Index(['Region', 'City', 'Cost of Living Index', 'Rent Index',
       'Cost of Living Plus Rent Index', 'Groceries Index',
       'Restaurant Price Index', 'Local Purchasing Power Index', 'Country'],
      dtype='object')

In [6]:
# https://stackoverflow.com/questions/43983039/color-points-in-scatter-plot-of-bokeh
# http://bokeh.pydata.org/en/latest/docs/user_guide/annotations.html#legends
import bokeh.models as bmo
from bokeh.palettes import d3

# use whatever palette you want...
palette = d3['Category10'][len(cities['Region'].unique())]
color_map = bmo.CategoricalColorMapper(
                factors=list(cities['Region'].unique()),
                palette=palette)

In [7]:
scatter_plot = Scatter(
                cities,
                x='Cost of Living Index',
                y='Rent Index',
                title='Cost: living vs rent',
                color={'field': 'Region', 'transform': color_map})

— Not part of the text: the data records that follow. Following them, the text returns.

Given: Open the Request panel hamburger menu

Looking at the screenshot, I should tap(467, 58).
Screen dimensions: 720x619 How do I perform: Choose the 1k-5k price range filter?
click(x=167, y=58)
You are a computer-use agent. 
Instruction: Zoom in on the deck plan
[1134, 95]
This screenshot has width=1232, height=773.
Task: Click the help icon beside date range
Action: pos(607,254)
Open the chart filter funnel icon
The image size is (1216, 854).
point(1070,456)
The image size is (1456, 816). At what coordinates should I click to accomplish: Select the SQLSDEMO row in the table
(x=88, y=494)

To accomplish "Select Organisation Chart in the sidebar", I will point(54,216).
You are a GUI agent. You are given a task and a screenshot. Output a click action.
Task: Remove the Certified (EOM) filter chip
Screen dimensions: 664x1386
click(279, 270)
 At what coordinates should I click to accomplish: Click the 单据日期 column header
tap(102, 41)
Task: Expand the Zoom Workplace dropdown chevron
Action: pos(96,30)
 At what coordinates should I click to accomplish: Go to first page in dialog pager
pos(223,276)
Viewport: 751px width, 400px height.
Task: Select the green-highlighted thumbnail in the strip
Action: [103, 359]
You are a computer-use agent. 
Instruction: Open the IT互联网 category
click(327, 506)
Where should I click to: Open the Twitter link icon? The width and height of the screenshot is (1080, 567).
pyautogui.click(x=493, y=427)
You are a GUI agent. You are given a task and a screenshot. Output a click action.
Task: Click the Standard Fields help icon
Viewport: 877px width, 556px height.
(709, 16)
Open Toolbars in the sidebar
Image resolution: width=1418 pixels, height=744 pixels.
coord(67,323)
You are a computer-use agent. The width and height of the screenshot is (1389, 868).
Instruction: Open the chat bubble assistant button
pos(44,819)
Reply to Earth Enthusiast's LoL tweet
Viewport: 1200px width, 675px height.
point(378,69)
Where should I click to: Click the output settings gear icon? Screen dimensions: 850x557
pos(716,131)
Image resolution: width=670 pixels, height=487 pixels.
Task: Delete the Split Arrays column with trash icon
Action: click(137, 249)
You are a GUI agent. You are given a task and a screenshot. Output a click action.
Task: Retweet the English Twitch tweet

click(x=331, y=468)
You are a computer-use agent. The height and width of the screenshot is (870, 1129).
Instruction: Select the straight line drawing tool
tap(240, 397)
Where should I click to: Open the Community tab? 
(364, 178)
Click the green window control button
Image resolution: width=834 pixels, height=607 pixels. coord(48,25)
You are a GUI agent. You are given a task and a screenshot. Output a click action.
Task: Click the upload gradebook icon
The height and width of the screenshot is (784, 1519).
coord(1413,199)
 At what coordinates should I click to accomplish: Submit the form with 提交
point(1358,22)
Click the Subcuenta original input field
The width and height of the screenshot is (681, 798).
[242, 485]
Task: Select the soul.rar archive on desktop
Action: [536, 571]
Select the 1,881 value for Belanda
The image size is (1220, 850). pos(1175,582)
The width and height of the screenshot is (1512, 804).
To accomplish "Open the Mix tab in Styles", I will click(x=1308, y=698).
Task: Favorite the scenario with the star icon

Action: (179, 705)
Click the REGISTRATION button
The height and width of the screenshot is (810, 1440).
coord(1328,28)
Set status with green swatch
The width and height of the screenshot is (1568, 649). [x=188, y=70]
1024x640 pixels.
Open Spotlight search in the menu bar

# p = figure(x_range=(0, 7), y_range=(0, 3), height=300, tools='save')
p = figure(width=1000, height=1000, tools='save',
           x_axis_type="log", y_axis_type="log")


p.circle(
    x='Cost of Living Index',
    y='Rent Index',
    size=5,
    source=ColumnDataSource(cities),
    color={'field': 'Region', 'transform': color_map},
    legend='Region',
    alpha=1.,
)
p.xaxis[0].axis_label = 'Cost of Living Index'
p.yaxis[0].axis_label = 'Rent Index'

labels = LabelSet(
            x='Cost of Living Index',
            y='Rent Index',
            text='City',
            level='glyph',
            x_offset=5, 
            y_offset=5,
            text_font_size="4pt",
            source=ColumnDataSource(cities), 
            render_mode='canvas')

p.add_layout(labels)


show(p)
#show(scatter_plot)

In [29]:
def plot(x_col, y_col, cities=cities, log=True):

    if log:
        p = figure(width=1000, height=1000,
                   x_axis_type="log", y_axis_type="log")
    else:
        p = figure(width=1000, height=1000)
        
    p.circle(
        x=x_col,
        y=y_col,
        size=5,
        source=ColumnDataSource(cities),
        color={'field': 'Region', 'transform': color_map},
        legend='Region',
        alpha=1.,
    )
    p.xaxis[0].axis_label = x_col
    p.yaxis[0].axis_label = y_col

    labels = LabelSet(
                x=x_col,
                y=y_col,
                text='City',
                level='glyph',
                x_offset=2, 
                y_offset=2,
                text_font_size="6pt",
                source=ColumnDataSource(cities), 
                render_mode='canvas')

    p.add_layout(labels)

    show(p)

In [9]:
plot('Groceries Index', 'Restaurant Price Index')

In [10]:
cities['Relative restaurant to groceries'] = cities['Restaurant Price Index'] / cities['Groceries Index']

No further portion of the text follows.